Funding
Ivo Secures $55M to Advance Contract Intelligence for Enterprise Workflows

AI-powered contract intelligence company Ivo has raised $55 million in Series B funding, marking a significant milestone in its effort to transform contracts from static legal documents into a reliable source of business intelligence. The round was led by Blackbird, with participation from Costanoa Ventures, Uncork Capital, Fika Ventures, GD1, and Icehouse Ventures.
The funding follows a year of rapid momentum for the company, driven by strong enterprise adoption, measurable performance gains, and growing recognition that contract data has become one of the most underutilized assets inside large organizations.
A Workflow Under Pressure
Contracting has quietly become one of the most strained workflows inside modern enterprises. Legal and procurement teams are asked to review more agreements than ever, often under tighter timelines and increasing regulatory scrutiny. At the same time, contracts contain critical information about revenue, risk exposure, obligations, and supplier relationships—yet much of that intelligence remains locked in unstructured text.

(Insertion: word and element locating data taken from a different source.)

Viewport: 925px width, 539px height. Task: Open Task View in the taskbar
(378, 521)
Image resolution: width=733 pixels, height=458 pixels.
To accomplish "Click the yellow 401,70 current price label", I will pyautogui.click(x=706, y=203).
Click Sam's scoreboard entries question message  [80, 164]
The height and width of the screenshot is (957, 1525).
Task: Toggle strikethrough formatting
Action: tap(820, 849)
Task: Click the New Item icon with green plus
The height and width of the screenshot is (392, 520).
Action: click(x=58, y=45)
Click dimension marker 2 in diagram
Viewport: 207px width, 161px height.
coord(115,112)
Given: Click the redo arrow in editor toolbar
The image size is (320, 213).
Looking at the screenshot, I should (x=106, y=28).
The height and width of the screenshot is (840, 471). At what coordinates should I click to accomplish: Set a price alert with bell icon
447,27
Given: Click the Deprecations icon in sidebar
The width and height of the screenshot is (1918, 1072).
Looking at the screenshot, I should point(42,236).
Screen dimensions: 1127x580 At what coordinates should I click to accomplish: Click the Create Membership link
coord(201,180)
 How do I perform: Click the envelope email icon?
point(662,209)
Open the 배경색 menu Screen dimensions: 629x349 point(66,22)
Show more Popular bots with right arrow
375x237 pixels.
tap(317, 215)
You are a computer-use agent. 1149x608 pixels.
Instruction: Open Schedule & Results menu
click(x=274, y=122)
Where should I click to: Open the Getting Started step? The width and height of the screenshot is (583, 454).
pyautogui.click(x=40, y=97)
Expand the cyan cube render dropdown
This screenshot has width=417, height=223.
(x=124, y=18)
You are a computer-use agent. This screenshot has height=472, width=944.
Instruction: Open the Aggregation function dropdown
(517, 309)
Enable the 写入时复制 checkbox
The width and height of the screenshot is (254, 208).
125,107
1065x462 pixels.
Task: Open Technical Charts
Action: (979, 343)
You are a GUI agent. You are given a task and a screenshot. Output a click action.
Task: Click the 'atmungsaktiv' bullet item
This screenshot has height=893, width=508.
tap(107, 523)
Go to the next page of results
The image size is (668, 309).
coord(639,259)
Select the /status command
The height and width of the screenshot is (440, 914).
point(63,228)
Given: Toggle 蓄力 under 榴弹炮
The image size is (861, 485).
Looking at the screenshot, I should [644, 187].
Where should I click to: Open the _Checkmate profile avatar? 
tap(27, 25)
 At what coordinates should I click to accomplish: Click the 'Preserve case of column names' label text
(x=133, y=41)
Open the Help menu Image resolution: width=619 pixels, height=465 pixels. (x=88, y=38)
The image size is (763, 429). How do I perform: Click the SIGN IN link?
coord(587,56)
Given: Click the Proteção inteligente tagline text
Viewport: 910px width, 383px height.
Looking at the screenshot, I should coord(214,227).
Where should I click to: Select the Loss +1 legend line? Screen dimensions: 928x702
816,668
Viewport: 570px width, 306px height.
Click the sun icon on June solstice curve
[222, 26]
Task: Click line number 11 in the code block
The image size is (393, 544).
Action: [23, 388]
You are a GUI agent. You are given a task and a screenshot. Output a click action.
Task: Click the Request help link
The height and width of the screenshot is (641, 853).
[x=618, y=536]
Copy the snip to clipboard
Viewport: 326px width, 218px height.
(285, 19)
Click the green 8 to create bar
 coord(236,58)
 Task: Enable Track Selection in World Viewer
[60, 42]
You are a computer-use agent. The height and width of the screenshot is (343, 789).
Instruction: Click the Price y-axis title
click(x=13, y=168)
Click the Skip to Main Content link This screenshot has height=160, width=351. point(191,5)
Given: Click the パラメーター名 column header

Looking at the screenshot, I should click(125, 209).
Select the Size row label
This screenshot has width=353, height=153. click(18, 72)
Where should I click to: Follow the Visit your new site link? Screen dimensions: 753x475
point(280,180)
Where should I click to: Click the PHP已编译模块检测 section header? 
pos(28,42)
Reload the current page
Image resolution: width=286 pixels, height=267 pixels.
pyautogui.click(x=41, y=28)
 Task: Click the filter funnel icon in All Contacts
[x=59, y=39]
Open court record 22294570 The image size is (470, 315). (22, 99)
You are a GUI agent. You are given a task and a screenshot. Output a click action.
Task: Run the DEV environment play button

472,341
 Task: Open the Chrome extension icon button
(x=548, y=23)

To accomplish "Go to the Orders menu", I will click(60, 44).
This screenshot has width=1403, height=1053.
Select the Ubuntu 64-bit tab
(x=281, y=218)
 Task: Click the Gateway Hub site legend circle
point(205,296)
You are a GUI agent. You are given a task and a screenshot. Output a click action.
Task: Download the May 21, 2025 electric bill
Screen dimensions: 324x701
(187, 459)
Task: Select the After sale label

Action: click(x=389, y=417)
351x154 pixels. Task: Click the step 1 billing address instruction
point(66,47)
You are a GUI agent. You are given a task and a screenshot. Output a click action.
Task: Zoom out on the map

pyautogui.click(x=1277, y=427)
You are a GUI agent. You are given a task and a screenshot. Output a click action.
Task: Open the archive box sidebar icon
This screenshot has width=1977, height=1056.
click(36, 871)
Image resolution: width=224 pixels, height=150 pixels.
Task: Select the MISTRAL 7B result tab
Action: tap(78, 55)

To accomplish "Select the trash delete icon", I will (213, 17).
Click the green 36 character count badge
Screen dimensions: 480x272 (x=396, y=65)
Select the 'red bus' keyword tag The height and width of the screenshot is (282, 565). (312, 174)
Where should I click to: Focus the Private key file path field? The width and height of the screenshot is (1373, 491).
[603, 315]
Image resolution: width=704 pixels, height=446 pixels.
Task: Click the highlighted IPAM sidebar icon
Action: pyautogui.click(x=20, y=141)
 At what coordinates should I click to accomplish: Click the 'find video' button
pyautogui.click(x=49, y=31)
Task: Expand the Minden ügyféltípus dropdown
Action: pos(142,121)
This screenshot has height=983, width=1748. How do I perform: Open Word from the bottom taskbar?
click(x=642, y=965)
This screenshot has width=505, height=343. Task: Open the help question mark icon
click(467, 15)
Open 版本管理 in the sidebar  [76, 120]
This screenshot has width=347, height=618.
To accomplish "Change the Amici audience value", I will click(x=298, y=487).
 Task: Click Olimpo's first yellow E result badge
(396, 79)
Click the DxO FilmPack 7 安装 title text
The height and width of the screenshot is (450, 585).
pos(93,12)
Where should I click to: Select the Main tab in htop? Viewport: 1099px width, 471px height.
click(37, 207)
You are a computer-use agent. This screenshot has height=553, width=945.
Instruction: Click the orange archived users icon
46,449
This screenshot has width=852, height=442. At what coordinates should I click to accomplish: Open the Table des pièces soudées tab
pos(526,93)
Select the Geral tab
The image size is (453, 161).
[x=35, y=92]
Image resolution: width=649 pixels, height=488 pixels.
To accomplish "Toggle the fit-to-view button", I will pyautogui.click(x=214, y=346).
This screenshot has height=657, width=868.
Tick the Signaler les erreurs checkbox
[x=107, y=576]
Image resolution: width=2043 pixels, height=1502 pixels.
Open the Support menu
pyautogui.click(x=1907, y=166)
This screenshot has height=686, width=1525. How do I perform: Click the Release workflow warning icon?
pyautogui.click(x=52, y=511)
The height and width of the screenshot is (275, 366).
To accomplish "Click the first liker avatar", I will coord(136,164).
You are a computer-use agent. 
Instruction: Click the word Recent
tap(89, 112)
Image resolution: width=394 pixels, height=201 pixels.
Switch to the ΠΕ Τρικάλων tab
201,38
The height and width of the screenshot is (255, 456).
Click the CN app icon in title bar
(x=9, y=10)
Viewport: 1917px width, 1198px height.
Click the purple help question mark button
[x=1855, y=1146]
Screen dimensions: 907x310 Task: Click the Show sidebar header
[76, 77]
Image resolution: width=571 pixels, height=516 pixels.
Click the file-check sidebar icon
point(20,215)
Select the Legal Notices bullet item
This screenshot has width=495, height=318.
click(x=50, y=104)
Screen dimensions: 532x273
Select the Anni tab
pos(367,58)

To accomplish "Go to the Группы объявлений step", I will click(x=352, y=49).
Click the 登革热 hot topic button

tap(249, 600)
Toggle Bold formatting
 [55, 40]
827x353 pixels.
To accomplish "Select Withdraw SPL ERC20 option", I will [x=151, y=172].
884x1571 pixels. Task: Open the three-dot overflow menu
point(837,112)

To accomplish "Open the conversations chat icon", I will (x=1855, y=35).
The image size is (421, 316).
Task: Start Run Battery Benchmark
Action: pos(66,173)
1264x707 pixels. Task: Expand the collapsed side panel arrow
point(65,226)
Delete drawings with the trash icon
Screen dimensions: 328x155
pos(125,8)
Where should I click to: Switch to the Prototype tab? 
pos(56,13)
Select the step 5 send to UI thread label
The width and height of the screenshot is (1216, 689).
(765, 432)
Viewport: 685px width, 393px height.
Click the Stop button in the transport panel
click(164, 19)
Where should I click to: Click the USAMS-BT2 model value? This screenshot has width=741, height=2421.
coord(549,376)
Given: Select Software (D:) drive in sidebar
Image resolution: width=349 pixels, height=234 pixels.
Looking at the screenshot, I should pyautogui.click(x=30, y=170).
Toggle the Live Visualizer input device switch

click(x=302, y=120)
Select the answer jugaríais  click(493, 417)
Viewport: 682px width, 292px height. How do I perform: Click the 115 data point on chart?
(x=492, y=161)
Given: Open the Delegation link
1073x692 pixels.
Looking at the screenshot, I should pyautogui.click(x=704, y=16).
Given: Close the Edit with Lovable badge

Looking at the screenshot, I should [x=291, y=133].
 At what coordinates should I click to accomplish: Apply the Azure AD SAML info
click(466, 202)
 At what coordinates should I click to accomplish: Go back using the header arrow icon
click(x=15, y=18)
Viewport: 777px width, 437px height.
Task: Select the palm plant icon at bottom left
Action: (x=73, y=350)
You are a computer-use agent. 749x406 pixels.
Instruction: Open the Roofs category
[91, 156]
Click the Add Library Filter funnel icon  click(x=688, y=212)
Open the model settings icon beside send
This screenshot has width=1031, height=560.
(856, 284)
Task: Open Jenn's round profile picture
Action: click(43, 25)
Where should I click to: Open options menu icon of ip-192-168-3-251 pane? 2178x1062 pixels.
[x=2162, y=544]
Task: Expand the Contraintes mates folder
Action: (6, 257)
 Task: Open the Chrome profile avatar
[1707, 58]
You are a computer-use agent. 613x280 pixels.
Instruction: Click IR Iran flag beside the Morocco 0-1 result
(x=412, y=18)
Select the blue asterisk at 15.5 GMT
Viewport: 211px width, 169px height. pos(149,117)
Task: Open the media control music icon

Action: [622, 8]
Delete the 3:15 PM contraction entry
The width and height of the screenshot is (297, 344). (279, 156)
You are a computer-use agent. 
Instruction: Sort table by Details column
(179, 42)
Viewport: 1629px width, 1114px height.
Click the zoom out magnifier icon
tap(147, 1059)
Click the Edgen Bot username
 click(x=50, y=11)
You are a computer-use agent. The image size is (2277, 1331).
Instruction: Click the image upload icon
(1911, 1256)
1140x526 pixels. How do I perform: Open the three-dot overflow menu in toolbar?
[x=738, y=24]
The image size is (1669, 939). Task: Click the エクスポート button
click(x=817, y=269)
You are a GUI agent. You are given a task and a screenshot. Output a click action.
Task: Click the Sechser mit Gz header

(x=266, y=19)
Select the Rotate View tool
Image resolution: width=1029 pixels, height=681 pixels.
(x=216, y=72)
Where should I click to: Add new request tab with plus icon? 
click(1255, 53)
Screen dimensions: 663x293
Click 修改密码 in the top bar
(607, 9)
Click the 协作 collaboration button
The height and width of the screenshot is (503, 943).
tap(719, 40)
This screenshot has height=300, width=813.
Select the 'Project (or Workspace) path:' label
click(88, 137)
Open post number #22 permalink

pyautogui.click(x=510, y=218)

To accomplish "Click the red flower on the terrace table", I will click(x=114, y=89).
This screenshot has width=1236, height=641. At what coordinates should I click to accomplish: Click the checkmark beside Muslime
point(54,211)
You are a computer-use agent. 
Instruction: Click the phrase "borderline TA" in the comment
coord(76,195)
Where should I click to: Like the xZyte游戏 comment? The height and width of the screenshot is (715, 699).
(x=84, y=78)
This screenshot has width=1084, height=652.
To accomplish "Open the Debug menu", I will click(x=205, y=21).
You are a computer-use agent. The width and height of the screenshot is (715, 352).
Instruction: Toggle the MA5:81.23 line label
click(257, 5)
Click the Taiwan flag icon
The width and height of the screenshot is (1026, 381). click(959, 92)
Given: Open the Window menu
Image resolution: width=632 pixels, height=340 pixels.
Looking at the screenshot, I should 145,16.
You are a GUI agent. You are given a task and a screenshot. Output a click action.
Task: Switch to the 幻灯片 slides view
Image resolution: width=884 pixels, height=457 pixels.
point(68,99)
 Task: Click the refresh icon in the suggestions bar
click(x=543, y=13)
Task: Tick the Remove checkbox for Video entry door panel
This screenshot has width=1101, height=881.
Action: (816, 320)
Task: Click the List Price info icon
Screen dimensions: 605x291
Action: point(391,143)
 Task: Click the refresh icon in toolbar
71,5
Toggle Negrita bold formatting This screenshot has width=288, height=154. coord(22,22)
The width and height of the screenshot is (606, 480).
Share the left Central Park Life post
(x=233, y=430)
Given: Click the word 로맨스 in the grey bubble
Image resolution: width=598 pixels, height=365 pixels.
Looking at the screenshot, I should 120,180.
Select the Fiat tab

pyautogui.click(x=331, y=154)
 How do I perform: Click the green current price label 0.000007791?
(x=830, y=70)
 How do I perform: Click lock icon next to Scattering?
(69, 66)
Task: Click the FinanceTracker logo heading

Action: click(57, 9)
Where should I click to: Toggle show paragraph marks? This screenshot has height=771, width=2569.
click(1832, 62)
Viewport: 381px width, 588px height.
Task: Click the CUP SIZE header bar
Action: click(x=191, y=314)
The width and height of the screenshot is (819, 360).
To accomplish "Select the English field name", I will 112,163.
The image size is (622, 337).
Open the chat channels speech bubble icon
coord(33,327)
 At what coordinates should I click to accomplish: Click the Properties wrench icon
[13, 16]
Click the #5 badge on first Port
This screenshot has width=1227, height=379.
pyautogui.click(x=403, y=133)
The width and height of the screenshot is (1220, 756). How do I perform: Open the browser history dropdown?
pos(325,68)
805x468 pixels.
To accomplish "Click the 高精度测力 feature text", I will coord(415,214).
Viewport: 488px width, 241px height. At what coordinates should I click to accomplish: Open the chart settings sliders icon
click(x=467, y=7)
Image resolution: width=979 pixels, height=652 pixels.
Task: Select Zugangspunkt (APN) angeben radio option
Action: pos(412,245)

Ivo was built to address this disconnect. Rather than treating contracts as documents to be stored and retrieved, the platform approaches them as a living data layer that can be queried, analyzed, and connected across an organization. Its tools are designed to help in-house teams review agreements faster while also gaining portfolio-level visibility that would be impractical to achieve manually.
From Faster Review to Consistent Decisions
One of Ivo’s core offerings, Ivo Review, focuses on contract review itself. The system standardizes how agreements are evaluated by applying lawyer-built playbooks and precedents across every review. This allows organizations to maintain consistency in legal positions while dramatically reducing the time required to assess new contracts.
Customers report that reviews can be completed in a fraction of the time traditionally required, with some citing time savings of up to 75 percent compared to manual processes. For globally distributed teams handling large volumes of contracts, that efficiency compounds quickly.
Equally important is accuracy. Ivo emphasizes “surgical precision” in review, reflecting the reality that even small deviations in contract language can have material consequences. By aligning AI outputs closely with internal standards, the platform aims to build trust among legal teams that are often cautious about automation.
Making Contract Libraries Searchable and Actionable
Beyond individual reviews, Ivo Intelligence expands the scope to entire contract libraries. Instead of relying on manual tagging or months-long audits, organizations can surface insights across thousands of agreements in seconds. Teams can answer questions about obligations, renewal terms, indemnities, or risk exposure without combing through documents one by one.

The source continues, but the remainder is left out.